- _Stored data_
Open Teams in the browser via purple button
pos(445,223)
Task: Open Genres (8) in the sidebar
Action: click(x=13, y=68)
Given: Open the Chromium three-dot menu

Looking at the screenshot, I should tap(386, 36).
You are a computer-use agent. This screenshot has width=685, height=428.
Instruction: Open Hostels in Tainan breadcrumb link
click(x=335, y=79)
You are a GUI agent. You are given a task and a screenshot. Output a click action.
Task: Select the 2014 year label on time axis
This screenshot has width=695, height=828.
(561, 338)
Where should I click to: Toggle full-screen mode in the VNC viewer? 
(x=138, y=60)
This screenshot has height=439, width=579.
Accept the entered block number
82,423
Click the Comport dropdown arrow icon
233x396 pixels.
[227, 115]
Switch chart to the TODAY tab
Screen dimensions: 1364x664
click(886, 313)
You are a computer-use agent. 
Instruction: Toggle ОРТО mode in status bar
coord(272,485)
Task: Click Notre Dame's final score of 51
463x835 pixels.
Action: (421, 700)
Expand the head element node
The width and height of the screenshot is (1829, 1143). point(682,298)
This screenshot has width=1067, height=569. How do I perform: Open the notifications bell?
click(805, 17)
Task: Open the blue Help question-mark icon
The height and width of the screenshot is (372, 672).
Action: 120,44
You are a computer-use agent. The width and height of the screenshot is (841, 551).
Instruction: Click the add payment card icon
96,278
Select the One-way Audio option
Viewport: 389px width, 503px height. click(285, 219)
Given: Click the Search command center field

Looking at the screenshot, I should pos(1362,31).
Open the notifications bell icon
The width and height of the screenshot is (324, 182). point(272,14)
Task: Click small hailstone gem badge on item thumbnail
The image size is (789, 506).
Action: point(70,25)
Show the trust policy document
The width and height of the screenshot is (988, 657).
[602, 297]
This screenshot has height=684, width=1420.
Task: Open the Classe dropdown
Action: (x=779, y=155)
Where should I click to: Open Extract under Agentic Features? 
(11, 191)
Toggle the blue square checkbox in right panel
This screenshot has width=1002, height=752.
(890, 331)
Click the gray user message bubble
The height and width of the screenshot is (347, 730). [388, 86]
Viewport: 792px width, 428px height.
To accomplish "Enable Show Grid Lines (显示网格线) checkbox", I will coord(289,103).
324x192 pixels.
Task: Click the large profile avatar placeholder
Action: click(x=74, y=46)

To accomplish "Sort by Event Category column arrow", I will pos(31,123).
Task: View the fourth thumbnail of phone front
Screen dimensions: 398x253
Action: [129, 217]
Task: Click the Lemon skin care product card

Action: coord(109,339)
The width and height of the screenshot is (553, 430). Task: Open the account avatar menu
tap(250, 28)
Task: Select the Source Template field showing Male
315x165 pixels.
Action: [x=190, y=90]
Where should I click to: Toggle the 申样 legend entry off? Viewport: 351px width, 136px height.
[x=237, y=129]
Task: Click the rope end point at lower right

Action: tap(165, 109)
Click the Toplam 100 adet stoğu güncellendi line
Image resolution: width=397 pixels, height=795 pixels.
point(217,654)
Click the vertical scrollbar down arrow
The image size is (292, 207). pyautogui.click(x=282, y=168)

- _REQUIRED ACTION_
Reproduce each line of the records in which "thumbnail" appears.

- _EXPECTED ANSWER_
Task: Click small hailstone gem badge on item thumbnail
Task: View the fourth thumbnail of phone front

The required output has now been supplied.